| YOUR GOAL |
Take the listing and print it in full, exactly as given.
★ ★ ★ ★ ★ ★ ★
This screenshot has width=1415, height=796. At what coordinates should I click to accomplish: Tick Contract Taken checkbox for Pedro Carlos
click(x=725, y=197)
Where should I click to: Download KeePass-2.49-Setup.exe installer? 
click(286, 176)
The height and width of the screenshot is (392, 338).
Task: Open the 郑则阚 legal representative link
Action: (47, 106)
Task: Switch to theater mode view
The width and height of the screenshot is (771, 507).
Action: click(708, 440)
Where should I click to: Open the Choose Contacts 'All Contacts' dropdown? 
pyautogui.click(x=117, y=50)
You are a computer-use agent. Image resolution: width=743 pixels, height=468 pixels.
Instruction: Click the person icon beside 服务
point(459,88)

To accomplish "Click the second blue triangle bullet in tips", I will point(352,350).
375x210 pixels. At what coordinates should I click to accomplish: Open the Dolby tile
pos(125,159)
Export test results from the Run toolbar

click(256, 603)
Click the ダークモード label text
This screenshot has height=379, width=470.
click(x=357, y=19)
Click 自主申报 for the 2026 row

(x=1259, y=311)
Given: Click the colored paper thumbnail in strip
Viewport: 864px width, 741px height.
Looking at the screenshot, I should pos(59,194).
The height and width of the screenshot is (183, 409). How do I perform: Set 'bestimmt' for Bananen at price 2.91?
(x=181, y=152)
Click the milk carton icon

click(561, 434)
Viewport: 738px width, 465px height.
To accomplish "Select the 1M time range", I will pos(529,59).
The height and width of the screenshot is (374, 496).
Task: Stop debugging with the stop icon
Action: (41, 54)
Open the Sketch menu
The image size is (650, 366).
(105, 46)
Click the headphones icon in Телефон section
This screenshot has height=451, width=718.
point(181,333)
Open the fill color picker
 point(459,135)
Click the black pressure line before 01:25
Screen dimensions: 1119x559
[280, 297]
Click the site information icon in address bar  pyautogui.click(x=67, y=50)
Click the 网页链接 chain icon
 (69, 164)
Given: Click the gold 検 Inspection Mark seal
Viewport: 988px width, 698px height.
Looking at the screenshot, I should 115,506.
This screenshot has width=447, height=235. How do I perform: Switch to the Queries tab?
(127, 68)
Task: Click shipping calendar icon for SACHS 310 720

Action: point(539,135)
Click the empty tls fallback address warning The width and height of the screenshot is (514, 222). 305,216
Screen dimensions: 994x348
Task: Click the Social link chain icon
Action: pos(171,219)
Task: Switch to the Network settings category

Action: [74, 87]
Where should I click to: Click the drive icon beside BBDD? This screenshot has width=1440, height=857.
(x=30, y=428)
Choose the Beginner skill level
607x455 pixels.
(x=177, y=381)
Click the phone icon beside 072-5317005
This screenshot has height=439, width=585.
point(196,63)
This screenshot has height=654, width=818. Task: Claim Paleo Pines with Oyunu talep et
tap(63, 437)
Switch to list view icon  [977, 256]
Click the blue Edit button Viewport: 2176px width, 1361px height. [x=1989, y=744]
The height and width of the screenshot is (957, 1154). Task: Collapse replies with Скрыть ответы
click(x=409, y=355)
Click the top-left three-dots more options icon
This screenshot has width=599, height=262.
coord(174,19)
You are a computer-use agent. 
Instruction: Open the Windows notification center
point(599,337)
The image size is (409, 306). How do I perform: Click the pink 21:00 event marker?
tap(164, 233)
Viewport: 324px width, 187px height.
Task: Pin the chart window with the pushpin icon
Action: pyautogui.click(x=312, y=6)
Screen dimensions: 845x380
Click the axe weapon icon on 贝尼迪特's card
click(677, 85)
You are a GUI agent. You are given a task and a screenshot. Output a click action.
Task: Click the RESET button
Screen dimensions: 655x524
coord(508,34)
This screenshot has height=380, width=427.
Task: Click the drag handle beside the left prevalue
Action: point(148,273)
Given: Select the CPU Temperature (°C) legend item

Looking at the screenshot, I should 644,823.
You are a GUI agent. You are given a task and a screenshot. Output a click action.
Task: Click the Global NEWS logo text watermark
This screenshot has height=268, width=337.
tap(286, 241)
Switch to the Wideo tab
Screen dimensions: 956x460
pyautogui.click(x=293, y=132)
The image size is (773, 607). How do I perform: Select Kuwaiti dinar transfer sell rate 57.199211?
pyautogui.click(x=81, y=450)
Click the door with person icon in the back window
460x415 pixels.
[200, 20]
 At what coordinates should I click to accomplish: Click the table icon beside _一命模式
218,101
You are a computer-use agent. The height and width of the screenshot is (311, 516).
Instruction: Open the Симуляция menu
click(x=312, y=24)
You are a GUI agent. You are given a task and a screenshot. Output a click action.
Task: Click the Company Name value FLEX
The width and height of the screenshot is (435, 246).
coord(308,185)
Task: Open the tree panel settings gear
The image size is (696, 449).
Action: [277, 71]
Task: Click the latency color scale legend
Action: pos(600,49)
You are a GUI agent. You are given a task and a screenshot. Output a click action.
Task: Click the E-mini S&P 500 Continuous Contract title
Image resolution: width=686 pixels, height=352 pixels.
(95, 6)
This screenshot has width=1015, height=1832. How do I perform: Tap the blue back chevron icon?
★ ★ ★ ★ ★ ★ ★
| ANSWER TO THIS TASK |
This screenshot has width=1415, height=796. At what coordinates should I click to accomplish: Tick Contract Taken checkbox for Pedro Carlos
click(x=725, y=197)
Where should I click to: Download KeePass-2.49-Setup.exe installer? 
click(286, 176)
The height and width of the screenshot is (392, 338).
Task: Open the 郑则阚 legal representative link
Action: (47, 106)
Task: Switch to theater mode view
The width and height of the screenshot is (771, 507).
Action: click(708, 440)
Where should I click to: Open the Choose Contacts 'All Contacts' dropdown? 
pyautogui.click(x=117, y=50)
You are a computer-use agent. Image resolution: width=743 pixels, height=468 pixels.
Instruction: Click the person icon beside 服务
point(459,88)

To accomplish "Click the second blue triangle bullet in tips", I will point(352,350).
375x210 pixels. At what coordinates should I click to accomplish: Open the Dolby tile
pos(125,159)
Export test results from the Run toolbar

click(256, 603)
Click the ダークモード label text
This screenshot has height=379, width=470.
click(x=357, y=19)
Click 自主申报 for the 2026 row

(x=1259, y=311)
Given: Click the colored paper thumbnail in strip
Viewport: 864px width, 741px height.
Looking at the screenshot, I should pos(59,194).
The height and width of the screenshot is (183, 409). How do I perform: Set 'bestimmt' for Bananen at price 2.91?
(x=181, y=152)
Click the milk carton icon

click(561, 434)
Viewport: 738px width, 465px height.
To accomplish "Select the 1M time range", I will pos(529,59).
The height and width of the screenshot is (374, 496).
Task: Stop debugging with the stop icon
Action: (41, 54)
Open the Sketch menu
The image size is (650, 366).
(105, 46)
Click the headphones icon in Телефон section
This screenshot has height=451, width=718.
point(181,333)
Open the fill color picker
 point(459,135)
Click the black pressure line before 01:25
Screen dimensions: 1119x559
[280, 297]
Click the site information icon in address bar  pyautogui.click(x=67, y=50)
Click the 网页链接 chain icon
 (69, 164)
Given: Click the gold 検 Inspection Mark seal
Viewport: 988px width, 698px height.
Looking at the screenshot, I should 115,506.
This screenshot has width=447, height=235. How do I perform: Switch to the Queries tab?
(127, 68)
Task: Click shipping calendar icon for SACHS 310 720

Action: point(539,135)
Click the empty tls fallback address warning The width and height of the screenshot is (514, 222). 305,216
Screen dimensions: 994x348
Task: Click the Social link chain icon
Action: pos(171,219)
Task: Switch to the Network settings category

Action: [74, 87]
Where should I click to: Click the drive icon beside BBDD? This screenshot has width=1440, height=857.
(x=30, y=428)
Choose the Beginner skill level
607x455 pixels.
(x=177, y=381)
Click the phone icon beside 072-5317005
This screenshot has height=439, width=585.
point(196,63)
This screenshot has height=654, width=818. Task: Claim Paleo Pines with Oyunu talep et
tap(63, 437)
Switch to list view icon  [977, 256]
Click the blue Edit button Viewport: 2176px width, 1361px height. [x=1989, y=744]
The height and width of the screenshot is (957, 1154). Task: Collapse replies with Скрыть ответы
click(x=409, y=355)
Click the top-left three-dots more options icon
This screenshot has width=599, height=262.
coord(174,19)
You are a computer-use agent. 
Instruction: Open the Windows notification center
point(599,337)
The image size is (409, 306). How do I perform: Click the pink 21:00 event marker?
tap(164, 233)
Viewport: 324px width, 187px height.
Task: Pin the chart window with the pushpin icon
Action: pyautogui.click(x=312, y=6)
Screen dimensions: 845x380
Click the axe weapon icon on 贝尼迪特's card
click(677, 85)
You are a GUI agent. You are given a task and a screenshot. Output a click action.
Task: Click the RESET button
Screen dimensions: 655x524
coord(508,34)
This screenshot has height=380, width=427.
Task: Click the drag handle beside the left prevalue
Action: point(148,273)
Given: Select the CPU Temperature (°C) legend item

Looking at the screenshot, I should 644,823.
You are a GUI agent. You are given a task and a screenshot. Output a click action.
Task: Click the Global NEWS logo text watermark
This screenshot has height=268, width=337.
tap(286, 241)
Switch to the Wideo tab
Screen dimensions: 956x460
pyautogui.click(x=293, y=132)
The image size is (773, 607). How do I perform: Select Kuwaiti dinar transfer sell rate 57.199211?
pyautogui.click(x=81, y=450)
Click the door with person icon in the back window
460x415 pixels.
[200, 20]
 At what coordinates should I click to accomplish: Click the table icon beside _一命模式
218,101
You are a computer-use agent. The height and width of the screenshot is (311, 516).
Instruction: Open the Симуляция menu
click(x=312, y=24)
You are a GUI agent. You are given a task and a screenshot. Output a click action.
Task: Click the Company Name value FLEX
The width and height of the screenshot is (435, 246).
coord(308,185)
Task: Open the tree panel settings gear
The image size is (696, 449).
Action: [277, 71]
Task: Click the latency color scale legend
Action: pos(600,49)
You are a GUI agent. You are given a task and a screenshot. Output a click action.
Task: Click the E-mini S&P 500 Continuous Contract title
Image resolution: width=686 pixels, height=352 pixels.
(95, 6)
This screenshot has width=1015, height=1832. How do I perform: Tap the blue back chevron icon?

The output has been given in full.